_Exercise brief_. Everything from the line with "This screenshot has height=634, width=876." down to the line with "Where should I" below must be printed exactly, those two lines included. Exclude pictures.

_Data under study_.
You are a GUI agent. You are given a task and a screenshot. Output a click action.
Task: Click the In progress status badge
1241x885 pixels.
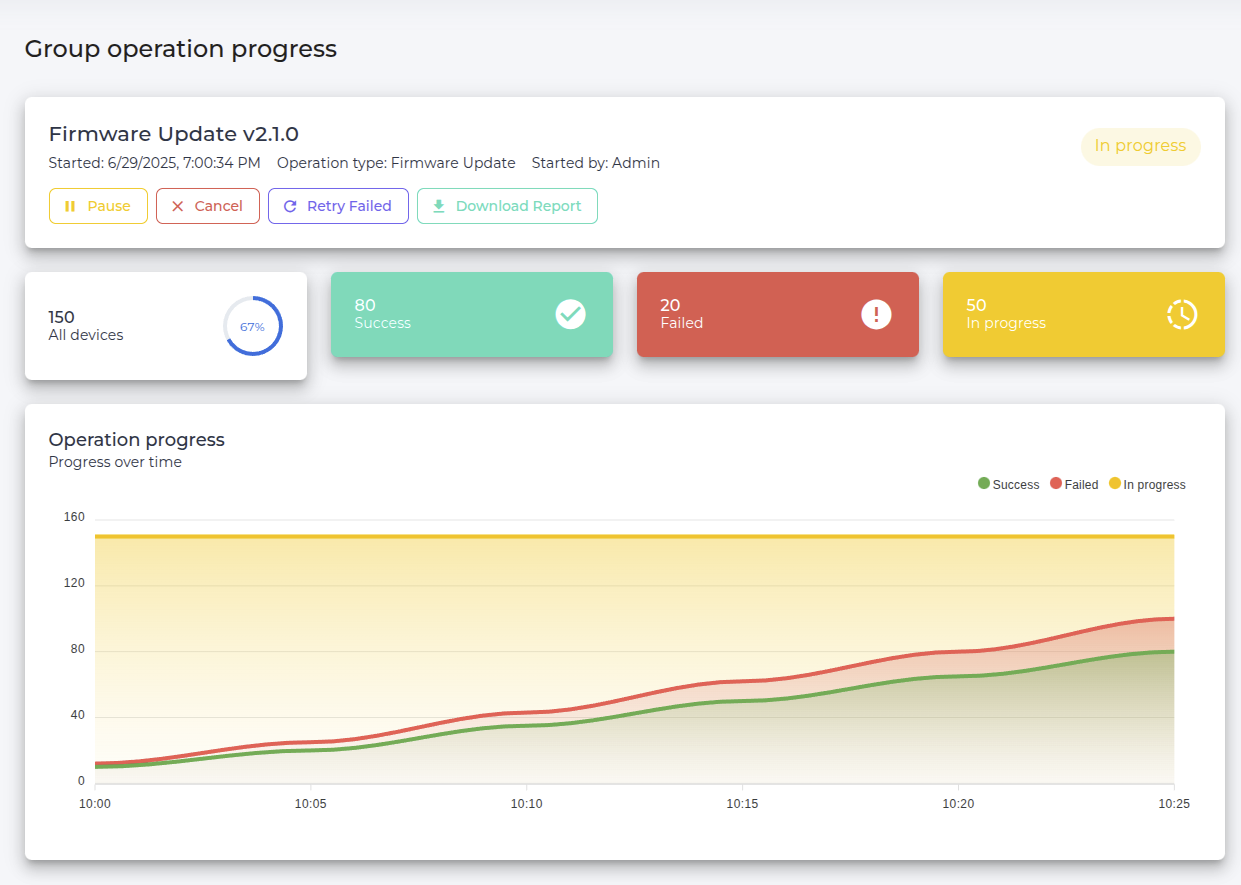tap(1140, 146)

---

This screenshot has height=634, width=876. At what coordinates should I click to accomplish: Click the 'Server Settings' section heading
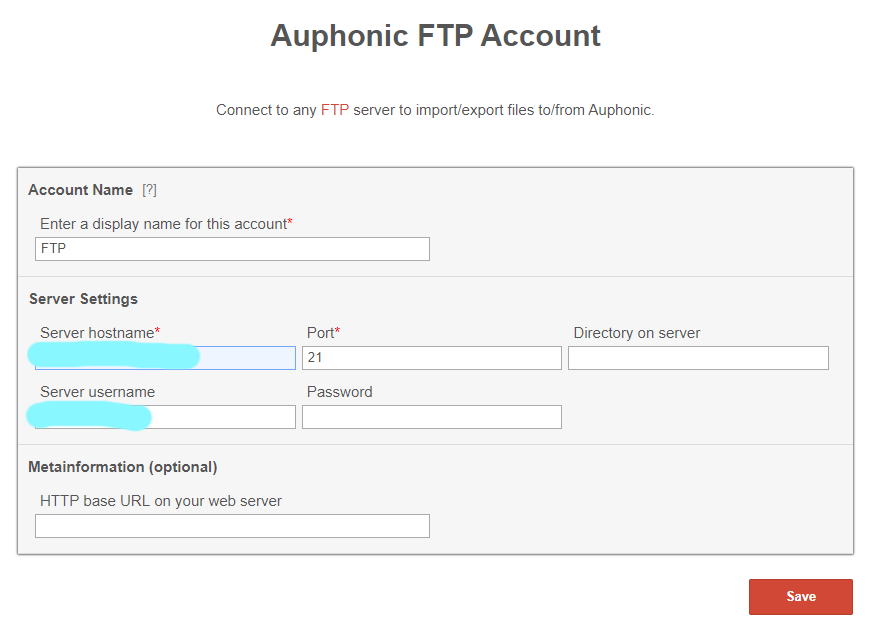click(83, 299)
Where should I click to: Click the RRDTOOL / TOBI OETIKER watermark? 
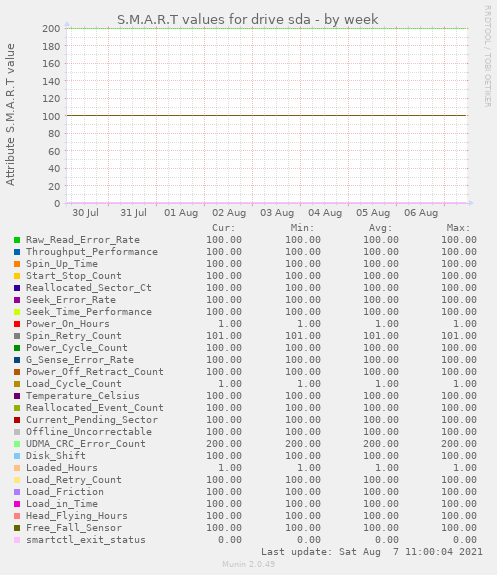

---

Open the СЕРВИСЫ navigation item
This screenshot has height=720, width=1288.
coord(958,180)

_Response area_.
This screenshot has height=634, width=876. At what coordinates should I click to accomplish: Click the 'Server Settings' section heading
click(83, 299)
Where should I click to: Click the RRDTOOL / TOBI OETIKER watermark? 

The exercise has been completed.